Elise et les nouveaux partisans (3/11)

En 1958, alors que l’Algérie cherche désespérément à s’émanciper dans les heurts, Elise arrive à Paris pour continuer ses études. Témoin de la terrible répression envers les algériens se trouvant sur le sol français et des massacres qui en suivirent en 1961 et 1962, elle se trouve dix ans plus tard au sein d’un groupuscule de militants maoïstes en train de fabriquer des cocktails Molotov. Malheureusement, l’une des bouteilles explose et la brûle sérieusement. Afin d’éviter d’être cueilli par la police, elle est entraînée par ses camarades dans une nouvelle planque. Là, prenant son mal en patience, elle se remémore son parcours ô combien sinueux et tourmenté qui, face à des inégalités et une injustice insupportables, l’a poussée à stopper sa jeune carrière de comédienne/chanteuse pour s’engager ouvertement avec les nouveaux partisans dans une lutte militante indéfectible.

Par phibes, le 23 novembre 2021

Notre avis sur Elise et les nouveaux partisans (3/11)

Sous le couvert de la maison Delcourt, Dominique Grange que l’on peut connaître grâce à ses interventions scénaristiques dans New-York mi amor, Le dernier assaut, vient en quelque sorte se livrer à son lectorat en lui offrant un récit idéologiquement puissant se rapportant à une jeune femme ayant vécu et même participé aux évènements forts des années 60/70.

Loin d’être une fiction, cette évocation s’inspire assez franchement du cheminement de l’autrice elle-même depuis 1958, de son engagement contre l’Etat français, contre toute forme d’injustice soulevée lors de la période concernée. Grâce à une narration personnelle portée par la fameuse Elise, nous replongeons dans l’Histoire, celle de la guerre d’Algérie, de son indépendance, de la période ante et post mai 68, des confrontations antifascistes et autres mouvements sanglants, des répressions gouvernementales, de la lutte des classes, des grèves réprimées dans la douleur, des revendications solidaires… l’on concèdera que le récit ne manque pas de références très précises prouvant évidemment la grande rigueur évocatrice de la scénariste pour être au plus près de la vérité historique.

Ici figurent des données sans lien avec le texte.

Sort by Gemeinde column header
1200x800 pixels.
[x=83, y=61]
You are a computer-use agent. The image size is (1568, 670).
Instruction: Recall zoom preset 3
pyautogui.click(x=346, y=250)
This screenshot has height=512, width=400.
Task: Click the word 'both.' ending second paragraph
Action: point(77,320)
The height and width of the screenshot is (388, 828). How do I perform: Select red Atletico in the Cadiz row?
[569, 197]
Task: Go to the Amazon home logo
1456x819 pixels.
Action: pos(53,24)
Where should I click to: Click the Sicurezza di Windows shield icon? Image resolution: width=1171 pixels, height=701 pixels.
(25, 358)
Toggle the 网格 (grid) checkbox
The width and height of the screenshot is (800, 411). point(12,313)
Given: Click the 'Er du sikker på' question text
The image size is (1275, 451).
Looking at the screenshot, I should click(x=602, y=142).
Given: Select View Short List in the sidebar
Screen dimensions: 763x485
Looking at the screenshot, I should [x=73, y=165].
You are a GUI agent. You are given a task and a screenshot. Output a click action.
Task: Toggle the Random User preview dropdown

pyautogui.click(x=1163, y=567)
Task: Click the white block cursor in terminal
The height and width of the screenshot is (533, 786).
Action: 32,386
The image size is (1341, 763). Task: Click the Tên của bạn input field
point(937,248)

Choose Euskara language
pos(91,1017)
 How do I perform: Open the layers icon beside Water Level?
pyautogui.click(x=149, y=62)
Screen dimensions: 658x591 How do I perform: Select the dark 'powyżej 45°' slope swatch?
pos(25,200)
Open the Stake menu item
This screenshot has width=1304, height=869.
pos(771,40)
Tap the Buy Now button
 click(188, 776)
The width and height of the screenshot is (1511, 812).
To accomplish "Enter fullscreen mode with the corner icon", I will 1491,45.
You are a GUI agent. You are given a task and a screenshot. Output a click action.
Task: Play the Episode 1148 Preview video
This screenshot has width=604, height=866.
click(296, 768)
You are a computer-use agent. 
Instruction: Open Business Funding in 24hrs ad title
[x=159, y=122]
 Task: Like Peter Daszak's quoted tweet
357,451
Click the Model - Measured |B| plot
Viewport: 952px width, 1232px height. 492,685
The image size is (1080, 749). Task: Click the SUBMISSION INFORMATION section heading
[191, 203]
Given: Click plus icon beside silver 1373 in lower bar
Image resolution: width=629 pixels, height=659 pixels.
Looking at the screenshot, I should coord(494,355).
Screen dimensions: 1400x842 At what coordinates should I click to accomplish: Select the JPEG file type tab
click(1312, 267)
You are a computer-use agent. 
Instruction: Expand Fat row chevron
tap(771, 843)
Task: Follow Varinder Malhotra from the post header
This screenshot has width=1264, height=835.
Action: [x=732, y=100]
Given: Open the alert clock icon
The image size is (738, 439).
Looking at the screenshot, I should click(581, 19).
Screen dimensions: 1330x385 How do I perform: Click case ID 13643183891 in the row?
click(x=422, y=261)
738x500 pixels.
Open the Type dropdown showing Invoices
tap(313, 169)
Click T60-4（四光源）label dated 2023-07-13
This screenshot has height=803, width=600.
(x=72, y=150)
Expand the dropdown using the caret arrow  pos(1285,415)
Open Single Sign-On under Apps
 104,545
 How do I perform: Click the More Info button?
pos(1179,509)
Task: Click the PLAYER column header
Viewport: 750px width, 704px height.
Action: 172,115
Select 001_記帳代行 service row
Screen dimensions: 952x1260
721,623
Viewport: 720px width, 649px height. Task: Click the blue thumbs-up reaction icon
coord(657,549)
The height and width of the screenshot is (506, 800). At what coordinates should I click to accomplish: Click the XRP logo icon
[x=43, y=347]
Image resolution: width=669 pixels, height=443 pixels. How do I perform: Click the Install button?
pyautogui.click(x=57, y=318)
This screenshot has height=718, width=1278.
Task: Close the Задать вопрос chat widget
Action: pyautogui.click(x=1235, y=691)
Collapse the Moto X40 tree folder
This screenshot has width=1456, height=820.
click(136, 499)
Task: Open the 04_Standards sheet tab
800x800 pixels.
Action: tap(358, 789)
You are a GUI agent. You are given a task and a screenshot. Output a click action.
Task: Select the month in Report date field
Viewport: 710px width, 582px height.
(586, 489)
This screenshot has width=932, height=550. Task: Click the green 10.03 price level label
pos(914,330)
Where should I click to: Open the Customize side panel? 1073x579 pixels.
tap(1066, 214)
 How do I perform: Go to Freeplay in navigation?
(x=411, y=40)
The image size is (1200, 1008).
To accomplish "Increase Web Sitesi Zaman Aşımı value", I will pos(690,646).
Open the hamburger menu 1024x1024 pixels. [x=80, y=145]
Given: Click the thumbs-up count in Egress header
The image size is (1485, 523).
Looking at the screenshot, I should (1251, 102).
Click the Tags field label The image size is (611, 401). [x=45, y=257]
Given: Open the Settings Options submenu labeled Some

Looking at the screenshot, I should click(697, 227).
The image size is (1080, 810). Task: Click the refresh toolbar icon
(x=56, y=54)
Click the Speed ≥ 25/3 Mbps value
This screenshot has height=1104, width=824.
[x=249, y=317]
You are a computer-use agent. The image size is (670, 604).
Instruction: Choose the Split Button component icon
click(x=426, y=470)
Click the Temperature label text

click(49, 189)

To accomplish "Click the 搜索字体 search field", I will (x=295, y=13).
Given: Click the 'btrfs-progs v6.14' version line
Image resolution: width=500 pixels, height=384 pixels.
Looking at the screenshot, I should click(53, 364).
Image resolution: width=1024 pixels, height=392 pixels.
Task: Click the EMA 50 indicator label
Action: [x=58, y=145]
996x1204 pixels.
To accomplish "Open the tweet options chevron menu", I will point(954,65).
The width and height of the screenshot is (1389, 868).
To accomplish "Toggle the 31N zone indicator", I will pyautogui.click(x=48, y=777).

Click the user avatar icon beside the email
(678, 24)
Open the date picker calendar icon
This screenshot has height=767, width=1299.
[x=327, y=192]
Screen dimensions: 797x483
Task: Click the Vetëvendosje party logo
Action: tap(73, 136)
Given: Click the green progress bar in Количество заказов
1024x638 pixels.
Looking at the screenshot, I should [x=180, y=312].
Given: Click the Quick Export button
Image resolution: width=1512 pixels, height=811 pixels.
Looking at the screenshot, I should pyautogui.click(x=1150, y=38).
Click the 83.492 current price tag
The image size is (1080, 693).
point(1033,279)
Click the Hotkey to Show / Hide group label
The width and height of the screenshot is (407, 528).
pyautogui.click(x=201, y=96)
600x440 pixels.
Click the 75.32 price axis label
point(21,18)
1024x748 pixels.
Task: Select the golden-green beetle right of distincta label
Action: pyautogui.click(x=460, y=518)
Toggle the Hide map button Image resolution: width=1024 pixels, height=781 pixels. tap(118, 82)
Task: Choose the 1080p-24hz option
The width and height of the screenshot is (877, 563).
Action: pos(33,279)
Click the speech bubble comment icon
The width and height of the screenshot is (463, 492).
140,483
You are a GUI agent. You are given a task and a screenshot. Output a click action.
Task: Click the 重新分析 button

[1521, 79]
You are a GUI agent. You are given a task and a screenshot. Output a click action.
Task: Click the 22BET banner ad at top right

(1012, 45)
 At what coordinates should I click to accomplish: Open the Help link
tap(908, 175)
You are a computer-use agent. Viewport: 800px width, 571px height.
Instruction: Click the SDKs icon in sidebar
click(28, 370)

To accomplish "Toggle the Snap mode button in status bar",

Entre fiction et autobiographie, le témoignage d’Elise reste très fort et matérialise concrètement le militantisme autour duquel elle s’est construite (à partir du lycée), une volonté sans faille de révolutionner un système dans lequel elle ne se reconnaît pas et qui la pousse à stopper une carrière toute tracée pour prendre un autre cap. On découvre les nombreux combats auxquels elle participe avec ses compagnons de lutte, ses interventions politiques pour le prolétariat et contre le patronat, le tout dans une riche description partisane et sonore. La tonalité du récit se veut pour le moins revancharde, sans retenue et caractérise bien la personnalité d’Elise/Dominique. A cet égard, cette position très engagée sera peut-être de nature à heurter certaines sensibilités et poussera ces dernières à voir plus loin.

Evidemment, cette évocation intimiste a le gros mérite d’être illustrée par le fameux Jacques Tardi qui, on peut le dire, n’a pas son pareil pour restituer sur le papier l’Histoire avec un grand H. Dans un style graphique délié qu’on reconnaît entre mille, l’artiste croque le parcours d’Elise avec une réelle authenticité. Le modèle étant à ses côtés, il la représente généreusement dans cette épure picturale qui lui sied à merveille, l’encadrant de décors de toute sorte issus d’un travail documentaire indéniable.

Un témoignage engagé qui retrace avec force et fracas le parcours de ces nouveaux partisans dont les aspirations révoltées restent toujours d’actualité.